24 Ocak 2010 Pazar

Kış Mevsiminin Güzel Tatları


Kış çocuğuyum ben, yılın en kısa gününden bir gün sonra, günlerin uzamaya başladığı ilk gün doğmuşum. Ama oldum olası ilkbaharı severim, sonra da yazı.

Sonbahar hüzün verir bana, kış ise yavaşlatır.

Yağmuru sevmem, karanlık günleri sevmem, karın eridiği dönemde her yerin çamur olmasını hiç mi hiç sevmem. Karda ayağım kayar düşerim diye sevmem, yağmurda ıslanırım diye sevmem, havaların erken kararmasını da sevmem.

Tüm bunlara rağmen, kışın da sevdiğim bir çok güzelliği var.

Kış mevsiminin yağışsız, kuru soğuk günlerine bayılırım, soğuğun içimi kesmesine bayılırım. Kuru soğuğu severim özetle.

Sonra kestane severim, çıtır çıtır. Açık havada sıcacık salep içmeyi severim, bozayı severim.

Şarap içmeyi severim, konyağın genzimi yakmasını severim, şömineyi, karın lapa lapa yağışını seyretmeyi, renk renk atkı-eldiven kombinasyonlarımı severim. Evde film izlemeyi, pazar akşamları yaptığım makarnaları, kalorifere ellerimi koymayı severim.
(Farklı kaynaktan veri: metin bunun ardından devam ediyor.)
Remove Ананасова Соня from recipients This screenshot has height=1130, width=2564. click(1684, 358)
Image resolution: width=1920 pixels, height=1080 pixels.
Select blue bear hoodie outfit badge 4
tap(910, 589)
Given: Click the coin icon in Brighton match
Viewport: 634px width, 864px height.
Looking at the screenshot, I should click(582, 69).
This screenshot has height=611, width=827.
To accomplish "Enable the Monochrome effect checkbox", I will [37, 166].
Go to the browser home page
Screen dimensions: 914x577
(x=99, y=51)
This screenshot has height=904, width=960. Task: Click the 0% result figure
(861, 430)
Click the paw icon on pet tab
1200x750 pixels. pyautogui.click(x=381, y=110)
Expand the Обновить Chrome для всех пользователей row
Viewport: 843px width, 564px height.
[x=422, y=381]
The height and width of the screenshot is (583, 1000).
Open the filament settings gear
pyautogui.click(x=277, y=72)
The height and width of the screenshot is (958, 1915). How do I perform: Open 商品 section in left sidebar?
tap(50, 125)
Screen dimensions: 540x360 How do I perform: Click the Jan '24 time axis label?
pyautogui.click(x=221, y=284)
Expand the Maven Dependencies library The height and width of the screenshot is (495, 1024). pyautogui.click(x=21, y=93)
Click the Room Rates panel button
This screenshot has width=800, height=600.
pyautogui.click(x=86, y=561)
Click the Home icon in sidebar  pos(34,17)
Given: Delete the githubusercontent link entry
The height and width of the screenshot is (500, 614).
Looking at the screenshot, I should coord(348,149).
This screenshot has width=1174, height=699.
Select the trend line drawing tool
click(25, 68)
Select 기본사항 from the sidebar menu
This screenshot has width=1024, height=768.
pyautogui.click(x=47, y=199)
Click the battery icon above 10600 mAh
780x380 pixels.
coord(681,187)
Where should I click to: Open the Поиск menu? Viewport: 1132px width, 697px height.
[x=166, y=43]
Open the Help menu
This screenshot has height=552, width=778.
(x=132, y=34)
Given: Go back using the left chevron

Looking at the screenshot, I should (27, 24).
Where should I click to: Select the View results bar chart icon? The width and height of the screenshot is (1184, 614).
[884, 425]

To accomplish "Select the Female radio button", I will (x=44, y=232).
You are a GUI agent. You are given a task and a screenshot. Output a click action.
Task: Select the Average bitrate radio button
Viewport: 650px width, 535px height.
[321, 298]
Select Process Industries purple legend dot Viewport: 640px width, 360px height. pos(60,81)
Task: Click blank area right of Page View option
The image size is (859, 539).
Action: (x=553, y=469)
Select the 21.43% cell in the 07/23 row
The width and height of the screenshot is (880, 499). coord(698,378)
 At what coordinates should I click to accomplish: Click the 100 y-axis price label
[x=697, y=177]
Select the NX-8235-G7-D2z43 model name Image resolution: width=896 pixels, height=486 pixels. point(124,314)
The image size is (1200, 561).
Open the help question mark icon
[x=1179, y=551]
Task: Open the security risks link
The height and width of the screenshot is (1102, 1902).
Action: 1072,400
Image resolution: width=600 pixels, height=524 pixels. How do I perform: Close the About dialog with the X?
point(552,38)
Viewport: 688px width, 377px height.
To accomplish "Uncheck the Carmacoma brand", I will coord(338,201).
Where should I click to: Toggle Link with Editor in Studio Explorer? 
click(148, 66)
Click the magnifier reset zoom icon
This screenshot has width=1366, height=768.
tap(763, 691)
Yine kış bastırdı, yine camdan düzenli olarak karı izliyorum, ancak bu kez farklı hislerle ve tadlarla. Bu bahar başlangıcı hayatımda bir dönüm noktası olacak. Bu kış bitince, farklı bir bahar başlayacak.

3 yorum:

Eliza Doolittle dedi ki...

Acik havada salep ozledim simdi mis tarcin...
Farkli baharin rengarenk olsun insallah :)

Nesobaby dedi ki...

:) yazının sonu beni çok etkiledi tüylerim ürperdi niyeyse :)) umarım güzel bir başlangıç olur. Kışın güzellerini güzel anlatmışsın soğuğu sevmememe rağmen artık kaçınılmaz olandan zevk almaya çalışıyoruz. Ben de güneşli be heryerin bembeyaz kar olduğu kış günlerini seviyorum :)

Bero dedi ki...

Eliza, çok teşekkür ederim. Senin baharın da Hollanda laleleri ile rengarenk gelir umarım :)
Neso, güneşli günler şahane, soguk da olsa razıyım. Karanlık ise uzak olsun.